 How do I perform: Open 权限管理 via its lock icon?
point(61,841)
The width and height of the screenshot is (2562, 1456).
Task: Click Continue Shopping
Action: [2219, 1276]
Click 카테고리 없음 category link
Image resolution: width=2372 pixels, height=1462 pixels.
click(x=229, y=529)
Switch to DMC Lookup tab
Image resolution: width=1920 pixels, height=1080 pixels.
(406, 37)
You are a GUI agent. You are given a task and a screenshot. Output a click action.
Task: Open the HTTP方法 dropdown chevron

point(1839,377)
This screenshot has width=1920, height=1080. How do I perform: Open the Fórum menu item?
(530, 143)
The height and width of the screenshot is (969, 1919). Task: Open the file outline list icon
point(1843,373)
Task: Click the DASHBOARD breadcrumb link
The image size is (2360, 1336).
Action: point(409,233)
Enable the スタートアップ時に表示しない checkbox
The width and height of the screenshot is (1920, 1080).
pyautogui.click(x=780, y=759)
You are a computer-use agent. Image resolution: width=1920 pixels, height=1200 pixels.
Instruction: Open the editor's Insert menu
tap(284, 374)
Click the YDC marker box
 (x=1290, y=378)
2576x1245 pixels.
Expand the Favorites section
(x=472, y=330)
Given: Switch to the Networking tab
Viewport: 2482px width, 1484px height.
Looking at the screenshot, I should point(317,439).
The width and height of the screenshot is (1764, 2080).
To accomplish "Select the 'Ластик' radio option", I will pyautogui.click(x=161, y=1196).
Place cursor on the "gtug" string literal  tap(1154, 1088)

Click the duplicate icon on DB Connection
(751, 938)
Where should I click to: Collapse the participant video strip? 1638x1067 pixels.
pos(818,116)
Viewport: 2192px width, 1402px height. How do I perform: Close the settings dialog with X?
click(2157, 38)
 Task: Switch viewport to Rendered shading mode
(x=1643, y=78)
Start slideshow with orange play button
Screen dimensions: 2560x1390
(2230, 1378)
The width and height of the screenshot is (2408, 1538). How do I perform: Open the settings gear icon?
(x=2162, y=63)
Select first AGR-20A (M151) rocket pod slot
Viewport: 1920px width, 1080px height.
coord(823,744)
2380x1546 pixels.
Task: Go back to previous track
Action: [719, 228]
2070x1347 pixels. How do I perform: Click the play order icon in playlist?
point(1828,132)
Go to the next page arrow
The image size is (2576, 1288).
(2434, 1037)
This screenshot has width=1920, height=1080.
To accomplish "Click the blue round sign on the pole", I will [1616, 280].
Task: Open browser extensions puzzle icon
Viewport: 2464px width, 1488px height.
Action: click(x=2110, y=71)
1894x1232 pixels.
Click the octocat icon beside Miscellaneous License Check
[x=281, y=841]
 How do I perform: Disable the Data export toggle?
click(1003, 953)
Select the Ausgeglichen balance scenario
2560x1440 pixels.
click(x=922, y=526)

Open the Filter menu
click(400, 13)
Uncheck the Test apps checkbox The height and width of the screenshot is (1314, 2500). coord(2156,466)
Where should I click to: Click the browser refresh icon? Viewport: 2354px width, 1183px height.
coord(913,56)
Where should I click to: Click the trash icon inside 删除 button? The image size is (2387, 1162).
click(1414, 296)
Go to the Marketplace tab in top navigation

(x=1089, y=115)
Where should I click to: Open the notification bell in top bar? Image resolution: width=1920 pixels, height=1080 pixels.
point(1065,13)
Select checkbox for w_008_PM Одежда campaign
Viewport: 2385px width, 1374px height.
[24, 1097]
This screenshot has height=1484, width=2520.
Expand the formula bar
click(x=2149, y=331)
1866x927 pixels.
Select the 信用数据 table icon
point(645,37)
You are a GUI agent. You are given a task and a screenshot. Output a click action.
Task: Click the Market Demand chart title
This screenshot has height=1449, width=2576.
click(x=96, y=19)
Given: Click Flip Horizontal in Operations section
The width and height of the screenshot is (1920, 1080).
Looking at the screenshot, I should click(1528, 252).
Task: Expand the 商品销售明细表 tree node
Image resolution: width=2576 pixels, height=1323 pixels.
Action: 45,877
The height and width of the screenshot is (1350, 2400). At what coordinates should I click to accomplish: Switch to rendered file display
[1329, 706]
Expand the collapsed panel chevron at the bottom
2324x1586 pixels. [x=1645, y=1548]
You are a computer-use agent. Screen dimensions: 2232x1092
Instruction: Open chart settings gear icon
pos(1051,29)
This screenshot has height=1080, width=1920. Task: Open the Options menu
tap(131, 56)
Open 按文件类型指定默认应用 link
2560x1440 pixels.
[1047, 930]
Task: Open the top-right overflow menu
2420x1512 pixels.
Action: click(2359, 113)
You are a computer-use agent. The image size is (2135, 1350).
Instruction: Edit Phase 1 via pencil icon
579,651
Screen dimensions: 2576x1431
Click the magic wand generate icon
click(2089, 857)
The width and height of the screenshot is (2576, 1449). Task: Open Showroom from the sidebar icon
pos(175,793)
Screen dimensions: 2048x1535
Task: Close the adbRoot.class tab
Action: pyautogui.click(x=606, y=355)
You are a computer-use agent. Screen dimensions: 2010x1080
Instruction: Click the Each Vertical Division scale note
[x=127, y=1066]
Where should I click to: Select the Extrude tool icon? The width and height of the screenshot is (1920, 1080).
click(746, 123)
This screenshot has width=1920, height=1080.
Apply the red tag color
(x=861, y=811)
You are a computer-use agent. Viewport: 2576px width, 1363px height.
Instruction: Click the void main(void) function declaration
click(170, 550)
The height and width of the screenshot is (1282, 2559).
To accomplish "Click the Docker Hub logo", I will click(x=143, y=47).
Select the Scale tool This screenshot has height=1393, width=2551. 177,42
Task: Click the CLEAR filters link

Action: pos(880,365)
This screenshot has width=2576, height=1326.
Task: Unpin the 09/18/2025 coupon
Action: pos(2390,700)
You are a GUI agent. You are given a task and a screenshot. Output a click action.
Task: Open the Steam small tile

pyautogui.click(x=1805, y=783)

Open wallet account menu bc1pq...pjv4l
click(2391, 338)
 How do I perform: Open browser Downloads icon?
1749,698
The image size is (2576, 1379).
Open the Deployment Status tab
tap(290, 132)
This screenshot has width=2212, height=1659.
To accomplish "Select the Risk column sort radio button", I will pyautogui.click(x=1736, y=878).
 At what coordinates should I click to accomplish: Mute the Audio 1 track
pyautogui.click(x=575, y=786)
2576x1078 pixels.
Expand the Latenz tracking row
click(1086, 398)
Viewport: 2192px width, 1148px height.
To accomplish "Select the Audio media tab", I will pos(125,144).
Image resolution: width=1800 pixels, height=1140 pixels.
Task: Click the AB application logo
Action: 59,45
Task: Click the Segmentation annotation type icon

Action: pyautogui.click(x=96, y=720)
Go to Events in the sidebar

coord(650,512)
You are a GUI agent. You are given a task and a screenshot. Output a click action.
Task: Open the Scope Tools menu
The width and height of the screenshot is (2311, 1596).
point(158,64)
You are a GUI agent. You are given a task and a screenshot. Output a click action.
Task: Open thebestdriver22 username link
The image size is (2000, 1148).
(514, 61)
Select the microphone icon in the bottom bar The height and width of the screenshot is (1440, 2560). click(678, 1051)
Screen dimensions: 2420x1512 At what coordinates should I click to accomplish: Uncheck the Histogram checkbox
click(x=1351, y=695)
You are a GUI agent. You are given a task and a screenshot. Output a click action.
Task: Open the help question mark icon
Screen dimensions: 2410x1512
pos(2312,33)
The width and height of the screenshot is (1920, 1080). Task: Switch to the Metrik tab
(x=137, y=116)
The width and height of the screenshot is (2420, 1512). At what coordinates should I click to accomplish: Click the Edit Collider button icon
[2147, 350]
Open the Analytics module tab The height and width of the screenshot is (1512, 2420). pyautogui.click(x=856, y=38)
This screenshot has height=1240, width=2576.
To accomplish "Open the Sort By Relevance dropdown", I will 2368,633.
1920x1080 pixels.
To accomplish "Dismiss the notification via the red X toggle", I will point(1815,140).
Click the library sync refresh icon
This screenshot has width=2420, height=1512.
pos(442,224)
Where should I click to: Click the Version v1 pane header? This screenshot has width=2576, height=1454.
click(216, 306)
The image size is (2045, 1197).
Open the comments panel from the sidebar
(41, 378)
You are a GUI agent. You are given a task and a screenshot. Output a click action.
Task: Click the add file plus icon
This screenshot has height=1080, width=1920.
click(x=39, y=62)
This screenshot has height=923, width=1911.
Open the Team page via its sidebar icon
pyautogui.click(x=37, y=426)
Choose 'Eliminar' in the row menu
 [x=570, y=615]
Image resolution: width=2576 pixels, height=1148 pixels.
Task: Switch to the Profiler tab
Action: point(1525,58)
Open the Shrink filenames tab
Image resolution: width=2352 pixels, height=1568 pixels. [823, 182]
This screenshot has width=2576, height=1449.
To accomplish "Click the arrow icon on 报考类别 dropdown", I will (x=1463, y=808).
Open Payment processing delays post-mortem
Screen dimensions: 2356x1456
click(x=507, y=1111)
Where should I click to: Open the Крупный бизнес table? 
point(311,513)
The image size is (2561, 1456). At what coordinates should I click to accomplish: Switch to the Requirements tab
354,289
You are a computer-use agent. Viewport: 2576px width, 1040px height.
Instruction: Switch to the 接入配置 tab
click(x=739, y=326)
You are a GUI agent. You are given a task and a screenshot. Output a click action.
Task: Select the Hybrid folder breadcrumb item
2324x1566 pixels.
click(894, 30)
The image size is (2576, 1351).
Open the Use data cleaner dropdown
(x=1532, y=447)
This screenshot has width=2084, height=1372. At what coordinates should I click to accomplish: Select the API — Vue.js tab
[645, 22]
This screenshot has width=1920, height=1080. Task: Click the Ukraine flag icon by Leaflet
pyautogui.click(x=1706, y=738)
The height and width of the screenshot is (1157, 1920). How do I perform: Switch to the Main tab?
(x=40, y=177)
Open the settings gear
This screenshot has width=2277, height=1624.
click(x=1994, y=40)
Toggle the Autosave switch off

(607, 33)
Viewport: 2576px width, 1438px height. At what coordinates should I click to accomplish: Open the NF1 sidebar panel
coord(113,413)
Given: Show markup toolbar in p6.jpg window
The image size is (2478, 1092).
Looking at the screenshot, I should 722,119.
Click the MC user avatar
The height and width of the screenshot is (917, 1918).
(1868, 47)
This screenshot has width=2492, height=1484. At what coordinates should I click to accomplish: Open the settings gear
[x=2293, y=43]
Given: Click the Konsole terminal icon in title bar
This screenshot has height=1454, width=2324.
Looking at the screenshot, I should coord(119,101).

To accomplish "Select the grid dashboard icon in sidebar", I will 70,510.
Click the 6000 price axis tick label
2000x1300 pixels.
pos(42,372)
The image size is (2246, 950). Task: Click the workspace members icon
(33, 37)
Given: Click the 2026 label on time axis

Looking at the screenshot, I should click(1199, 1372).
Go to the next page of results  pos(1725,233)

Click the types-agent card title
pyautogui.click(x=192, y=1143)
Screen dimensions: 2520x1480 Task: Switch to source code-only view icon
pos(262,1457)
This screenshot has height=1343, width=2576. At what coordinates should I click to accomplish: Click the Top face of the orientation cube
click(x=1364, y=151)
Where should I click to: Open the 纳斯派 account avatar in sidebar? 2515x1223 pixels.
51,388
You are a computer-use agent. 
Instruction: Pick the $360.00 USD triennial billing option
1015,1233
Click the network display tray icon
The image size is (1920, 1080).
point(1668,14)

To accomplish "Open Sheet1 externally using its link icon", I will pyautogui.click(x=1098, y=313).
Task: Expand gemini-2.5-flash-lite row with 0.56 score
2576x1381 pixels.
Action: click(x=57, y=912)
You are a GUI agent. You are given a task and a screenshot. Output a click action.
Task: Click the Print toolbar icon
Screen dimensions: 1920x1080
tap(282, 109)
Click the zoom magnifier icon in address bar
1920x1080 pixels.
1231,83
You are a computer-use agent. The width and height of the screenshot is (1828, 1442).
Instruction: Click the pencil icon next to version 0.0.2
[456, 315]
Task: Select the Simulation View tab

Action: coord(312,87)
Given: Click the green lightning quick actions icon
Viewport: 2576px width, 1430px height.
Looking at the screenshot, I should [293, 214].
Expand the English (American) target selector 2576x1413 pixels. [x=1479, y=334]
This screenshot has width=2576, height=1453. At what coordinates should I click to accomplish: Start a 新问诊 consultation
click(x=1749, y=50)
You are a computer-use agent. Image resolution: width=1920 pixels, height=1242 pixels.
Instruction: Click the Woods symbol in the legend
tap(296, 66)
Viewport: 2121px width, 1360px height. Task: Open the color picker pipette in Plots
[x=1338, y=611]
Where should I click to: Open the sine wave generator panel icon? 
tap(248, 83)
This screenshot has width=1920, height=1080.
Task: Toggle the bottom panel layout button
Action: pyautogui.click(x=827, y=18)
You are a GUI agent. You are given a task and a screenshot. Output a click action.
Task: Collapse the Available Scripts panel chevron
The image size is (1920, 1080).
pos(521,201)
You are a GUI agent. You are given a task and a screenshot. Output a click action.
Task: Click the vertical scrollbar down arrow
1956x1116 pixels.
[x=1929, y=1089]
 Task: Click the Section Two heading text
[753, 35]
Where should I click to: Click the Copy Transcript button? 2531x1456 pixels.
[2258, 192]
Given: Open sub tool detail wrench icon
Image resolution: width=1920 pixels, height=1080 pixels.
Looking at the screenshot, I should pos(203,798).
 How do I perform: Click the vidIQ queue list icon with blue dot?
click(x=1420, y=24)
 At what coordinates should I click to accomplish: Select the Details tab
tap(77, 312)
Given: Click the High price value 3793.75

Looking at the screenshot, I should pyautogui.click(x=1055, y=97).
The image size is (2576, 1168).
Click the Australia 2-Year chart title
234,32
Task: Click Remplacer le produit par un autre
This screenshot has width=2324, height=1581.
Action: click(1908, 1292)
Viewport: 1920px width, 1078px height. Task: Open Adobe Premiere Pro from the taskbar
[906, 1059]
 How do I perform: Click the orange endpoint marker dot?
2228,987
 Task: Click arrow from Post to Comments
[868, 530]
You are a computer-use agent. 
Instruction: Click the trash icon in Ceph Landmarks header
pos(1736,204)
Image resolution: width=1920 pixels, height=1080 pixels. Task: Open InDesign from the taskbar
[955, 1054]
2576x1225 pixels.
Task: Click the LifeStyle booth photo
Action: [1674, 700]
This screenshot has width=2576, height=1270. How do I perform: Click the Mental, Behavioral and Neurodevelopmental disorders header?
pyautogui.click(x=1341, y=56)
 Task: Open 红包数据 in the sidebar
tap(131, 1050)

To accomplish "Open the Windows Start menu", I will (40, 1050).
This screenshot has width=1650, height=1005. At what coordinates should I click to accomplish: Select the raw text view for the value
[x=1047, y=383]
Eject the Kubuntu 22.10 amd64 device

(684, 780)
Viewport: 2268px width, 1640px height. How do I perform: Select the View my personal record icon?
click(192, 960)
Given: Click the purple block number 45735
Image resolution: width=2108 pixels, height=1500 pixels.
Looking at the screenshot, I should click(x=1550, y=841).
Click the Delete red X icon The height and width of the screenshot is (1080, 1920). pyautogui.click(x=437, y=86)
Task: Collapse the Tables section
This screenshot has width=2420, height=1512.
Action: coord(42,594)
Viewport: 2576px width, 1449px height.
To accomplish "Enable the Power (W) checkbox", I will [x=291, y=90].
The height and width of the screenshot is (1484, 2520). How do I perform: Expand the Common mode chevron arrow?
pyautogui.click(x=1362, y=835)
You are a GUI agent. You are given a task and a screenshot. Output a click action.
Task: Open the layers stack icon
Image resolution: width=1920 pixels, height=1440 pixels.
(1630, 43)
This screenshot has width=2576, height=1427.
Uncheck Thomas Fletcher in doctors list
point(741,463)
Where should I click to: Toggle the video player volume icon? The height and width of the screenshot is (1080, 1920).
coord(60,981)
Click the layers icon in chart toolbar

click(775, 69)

= Task item =
Set down precisely the lines above between the line holding "Screen dimensions: 2410x1512" and the line holding "Task: Click the add file plus icon", inclusive, and nothing beyond them.

= Response for this exercise =
Screen dimensions: 2410x1512
pos(2312,33)
The width and height of the screenshot is (1920, 1080). Task: Switch to the Metrik tab
(x=137, y=116)
The width and height of the screenshot is (2420, 1512). At what coordinates should I click to accomplish: Click the Edit Collider button icon
[2147, 350]
Open the Analytics module tab The height and width of the screenshot is (1512, 2420). pyautogui.click(x=856, y=38)
This screenshot has height=1240, width=2576.
To accomplish "Open the Sort By Relevance dropdown", I will 2368,633.
1920x1080 pixels.
To accomplish "Dismiss the notification via the red X toggle", I will point(1815,140).
Click the library sync refresh icon
This screenshot has width=2420, height=1512.
pos(442,224)
Where should I click to: Click the Version v1 pane header? This screenshot has width=2576, height=1454.
click(216, 306)
The image size is (2045, 1197).
Open the comments panel from the sidebar
(41, 378)
You are a GUI agent. You are given a task and a screenshot. Output a click action.
Task: Click the add file plus icon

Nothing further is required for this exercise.